Until NATO stops wavering, the statement continues, the Taliban considers the coalition's calls for talks to be "meaningless."
It was the Taliban who suspended negotiations in March following the burning of the Quran on a US base and a shooting spree by a US soldier. But the United States and NATO have continued to talk of seeking a negotiated settlement to the 11-year conflict.
Most recently, President Obama backed negotiating on a visit earlier this month to Afghanistan. However, he also outlined a new strategic pact with the US-backed government in Kabul that would let some American soldiers stay in Afghanistan past 2014 until 2024.

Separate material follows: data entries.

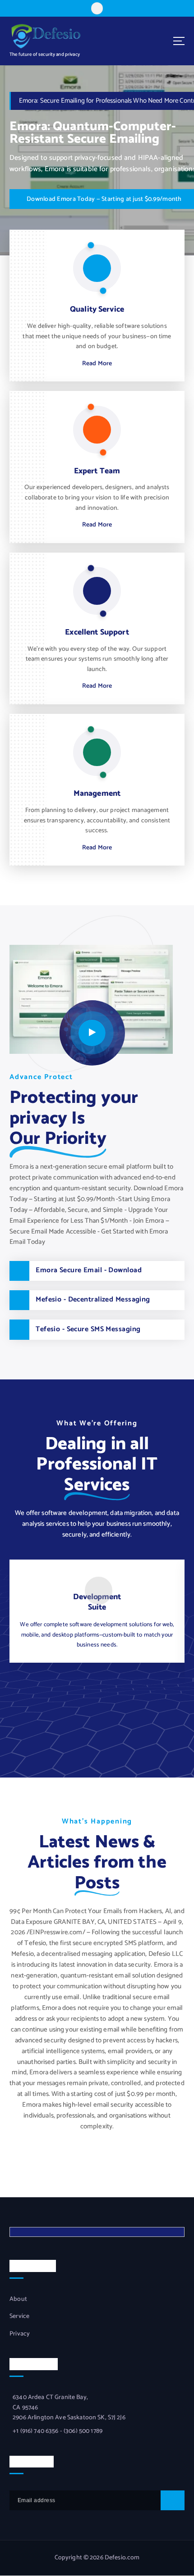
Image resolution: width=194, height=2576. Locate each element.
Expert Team (97, 471)
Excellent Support (97, 632)
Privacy (19, 2334)
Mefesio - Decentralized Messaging (93, 1300)
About (18, 2299)
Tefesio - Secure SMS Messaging (88, 1329)
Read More (97, 364)
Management (97, 793)
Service (19, 2317)
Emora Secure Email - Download (89, 1270)
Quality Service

Obama's two-pronged message of peace talks but prolonged troop presence unsettled what appeared to be a Taliban strategy of running out the clock on the US withdrawal target of 2014. The Taliban's statement today suggests the insurgency is irked by the move to "prolong the occupation."
Whether Mr. Obama's gambit pushes the Taliban to publicly return to negotiations remains to be seen. While today's statement signaled openness again to negotiations, it also expressed doubts about NATO's sincerity in wanting to leave.
"The foreigners should forgo prolonging and complicating the Afghan issue for their colonialist objectives," the statement reads.
It goes on to remind NATO that, despite the 2024 extension, there are domestic pressures to wrap up the war soon. The statement cites a recent CBS News/New York Times poll in which 69 percent of respondents said the US shouldn't be involved in Afghanistan. Indeed, Monitor polling on the new US-Afghanistan strategic pact found nearly two-thirds of Americans reject the broad outlines of the deal.
The Taliban statement also reiterated the group's stance that they were not involved in the 9/11 attacks and will not allow Afghan soil to be used to launch attacks on other countries.
"The Islamic Emirate once again declares that it holds no agenda of harming anyone nor will it let anyone harm other countries from the soil of Afghanistan hence there is no reason for the occupying countries including America to continue the occupation of Afghanistan under the pretext of safeguarding its own security," the statement reads.